Notice the link_store parameter is making use of the LinkStoreDI dependency injected type you just established.

Now that you have seen a few examples of a the DI-style TypeAlias convention we are using, go ahead and define a TypeAlias for LinkService DI and be sure it is exported from the services package.

6. Injecting Services in Routes

Now, finally, after establishing these definitions to support dependency injection, you can inject your LinkService service into your routes in router.py. First, be sure you import the LinkServiceDI type that you exported from services. Then, what do you need to do to inject a LinkService instance into your routes? You should be able to figure this out at this point; refer back to the readings as necessary.

Working Together

Our recommendation for paired workflow on this assignment is:

1. Pair program on a single laptop to do the initial refactoring and getting started steps
2. Pair program to complete the initial implementation of functionality of routes. Push and fetch to sync work across your machines.
3. Split up the work of testing Sue and Cai's routes individually, push to wip branches, review each other's code, and merge back in

Testing Requirements

Beyond the required story implementations described in Requirements, there are a few testing requirements to practice unit, integration, and end-to-end tests.

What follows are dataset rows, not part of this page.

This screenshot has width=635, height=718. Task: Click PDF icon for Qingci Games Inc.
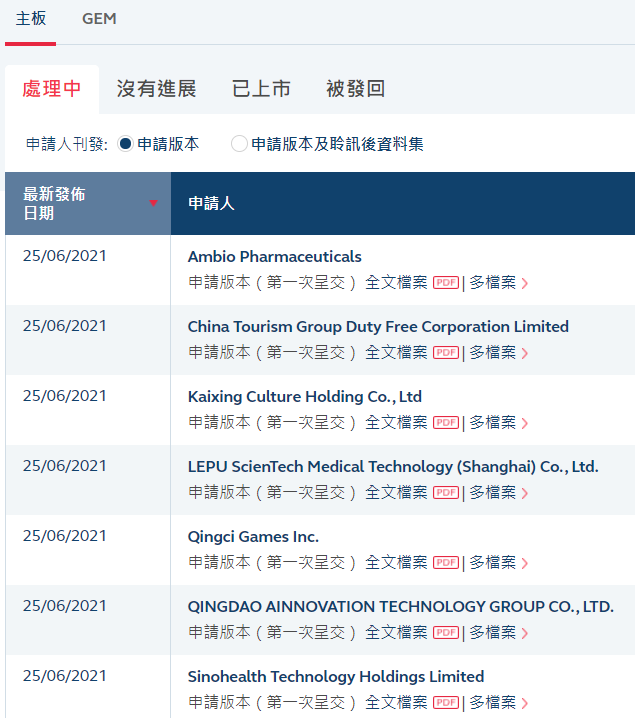(445, 563)
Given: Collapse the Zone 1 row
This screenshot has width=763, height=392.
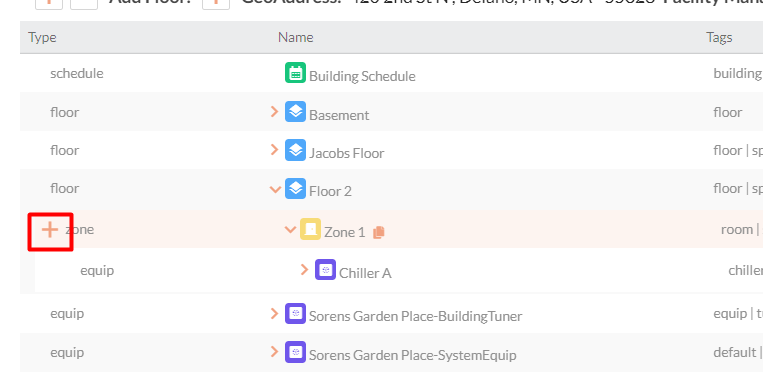Looking at the screenshot, I should point(291,229).
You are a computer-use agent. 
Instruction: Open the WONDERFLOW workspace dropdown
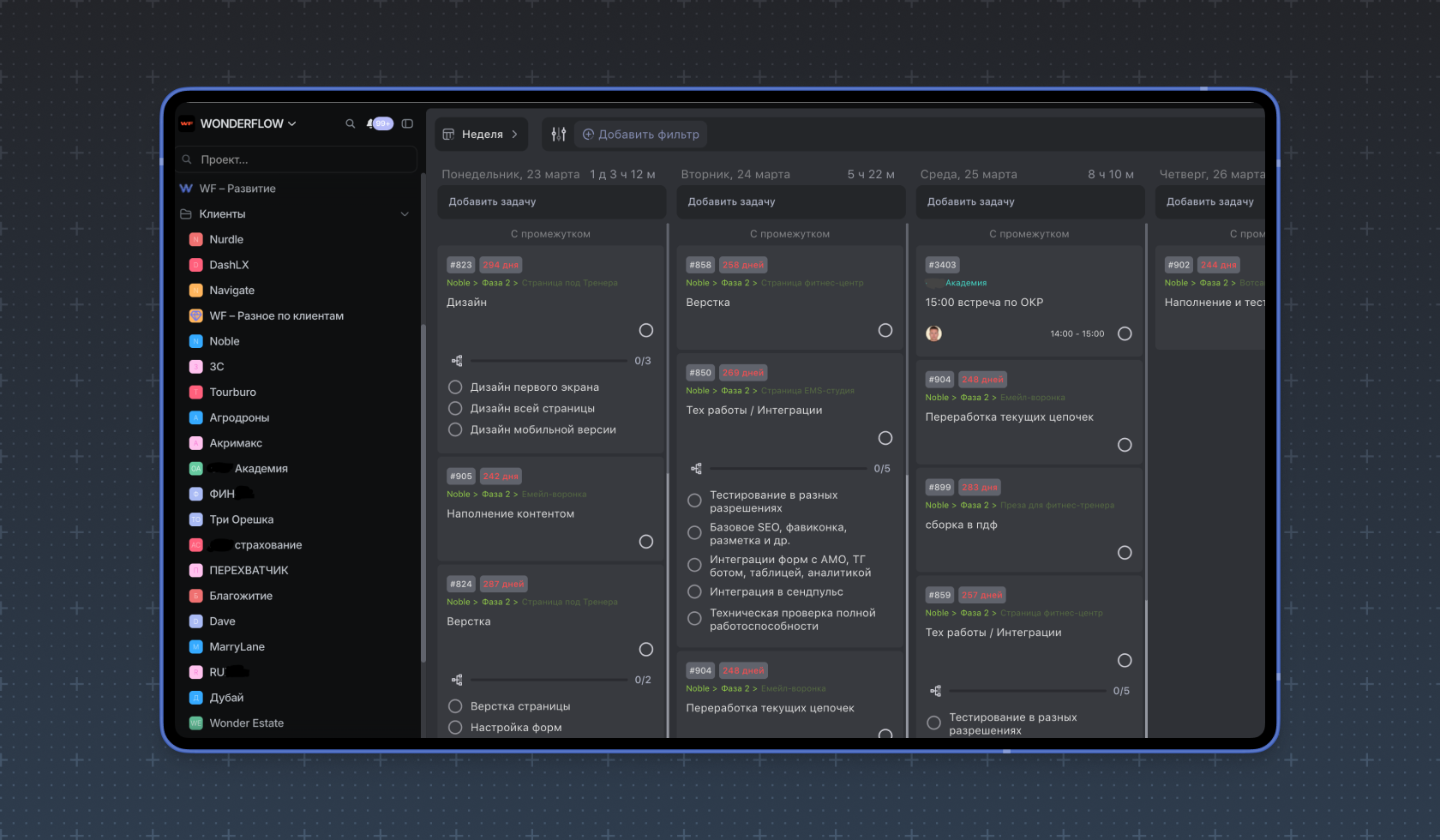[248, 123]
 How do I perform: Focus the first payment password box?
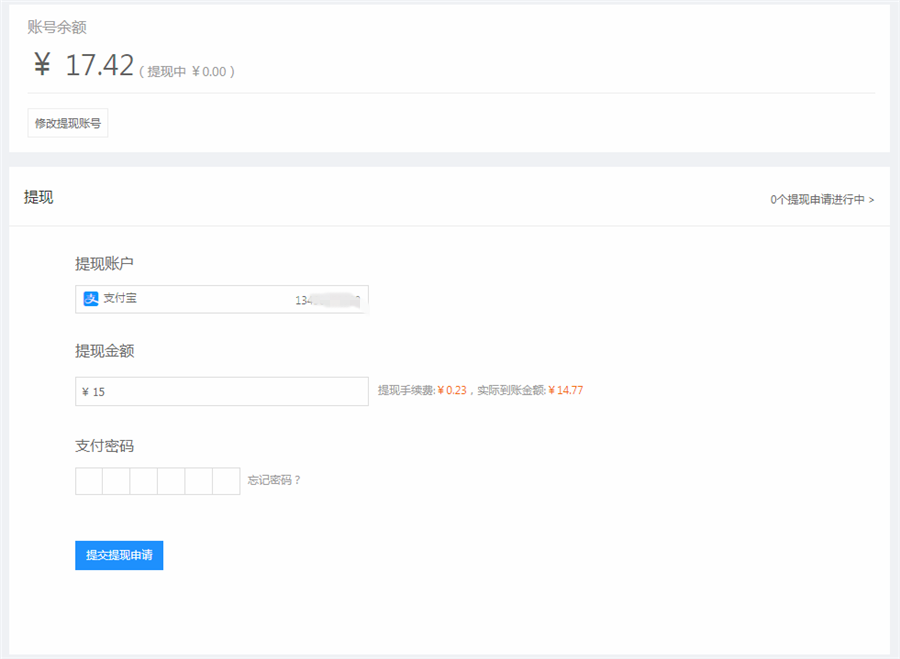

For both Sue and Cai's required stories, you need to produce AAA tests following the conventions shown in the recent reading on API testing. For both routes and service methods, you should be able to demonstrate:

1. Unit Tests for the route handlers and service class methods (separate test files, well organized in test directory)
2. Integration Tests for the router, route handler, and service layers isolated from the storage layer. There are multiple viable strategies for overriding the storage layer with a mock, but you are encouraged to experiment with FastAPI's dependency_overrides. Look to online resources to learn more. Try overriding link_store_factory via dependency_overrides.
3. End-to-end Tests from router through storage. Here you will want to use dependency_overrides to override your Config (via config_factory in dependency_overrides) to use a pytest provided tmp_path fixture. Reminder, tmp_path returns a path of a temporary directory location so you will need to append an actual filename. See your integration tests for JSONFileIO to learn more. This is still an end-to-end test because your code reads and writes from disk, the override is just making setup/teardown smoother.

For integration and end-to-end tests, you are encouraged to use VSCode's built-in debugger and test runner with debugger to step through a test line-by-line, to convince yourself of your testing subject's scope and convincing yourself you have isolated the correct targets.